We could use the ggmap package to get a map of the US like get_googlemap("us", zoom = 4) but to go simpler, we’ll use ggplot2’s built-in map_data function.

us <- 
  ggplot2::map_data("state") %>%
  as_tibble() 
origin_prefix <- "041"

Now, using a single origin zip (041), we can plot all of the destination zips’ zones relative to that origin. We’ll also filter out any outliers.

filtered <- 
  zips_zones_lat_long %>% 
  filter(origin_zip == origin_prefix) %>% 
  left_join(us, by = c("lat_dest" = "lat", "long_dest" = "long")) %>% 
  filter(as.numeric(dest_zip) > 10 &
           long_dest < -50 &
           long_dest > -120)

Remember – always confusingly, to me, longitude is on the x and latitude is on the y (!)

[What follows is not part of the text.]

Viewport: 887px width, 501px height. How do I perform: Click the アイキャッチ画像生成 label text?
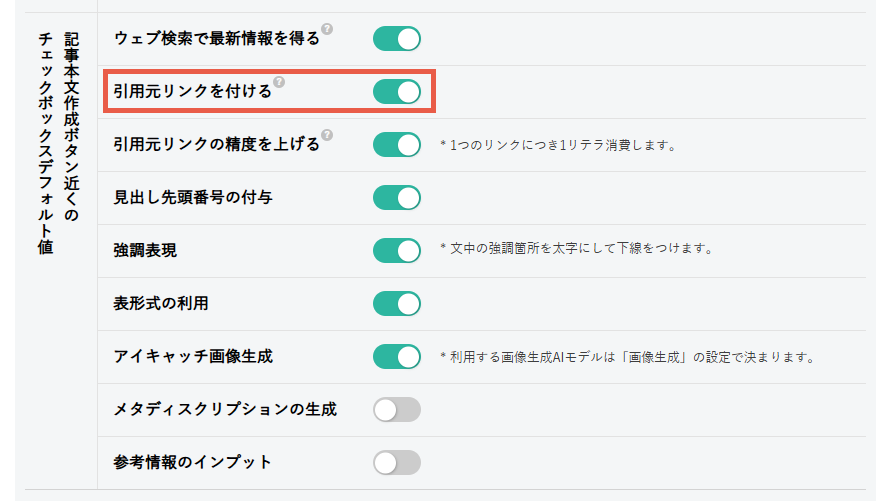192,357
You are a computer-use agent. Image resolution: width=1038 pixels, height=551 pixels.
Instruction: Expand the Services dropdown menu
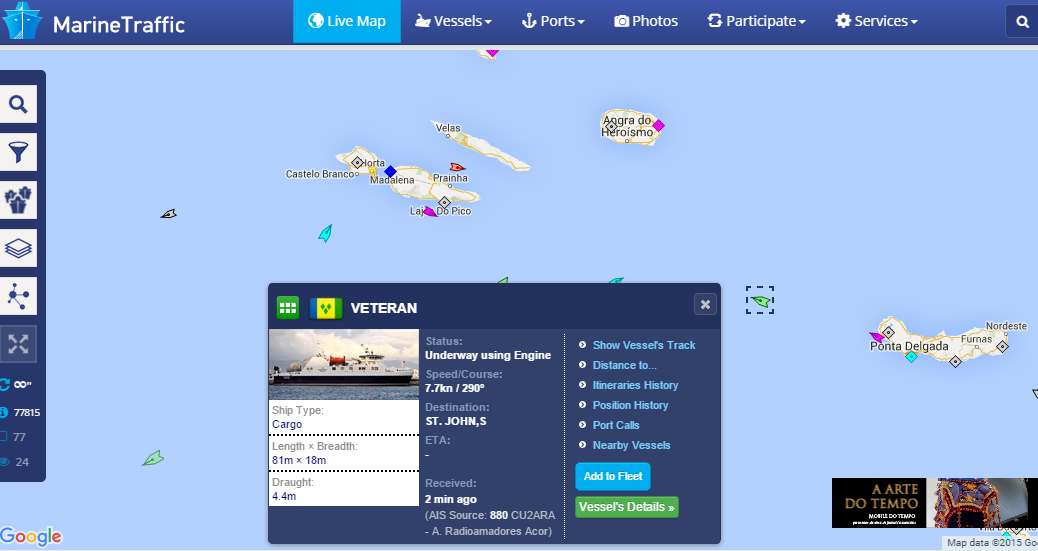point(876,21)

The map should look fragmented as our zip_zones data only covers a quarter of the possible origin-destination pairs. Still, the pattern is clear: zones increase as your destination gets farther away.

ggplot() +
  geom_polygon(data = us, aes(x = long, y = lat, group = group), fill = "white", color = "black") +
  geom_density_2d(data = filtered,
             aes(long_dest, lat_dest, colour = factor(zone)),
             alpha = 1) +
  labs(x = "Longitude", y = "Latitude", colour = "Zone") +
  ggtitle("Shipping Zones from Portland, Maine",
          subtitle = glue("Origin zone prefix: {origin_prefix}")) +
  scale_colour_brewer(type = "seq", palette = "BrBG") +
  theme_classic(base_family = "Arial Narrow") +
  coord_quickmap()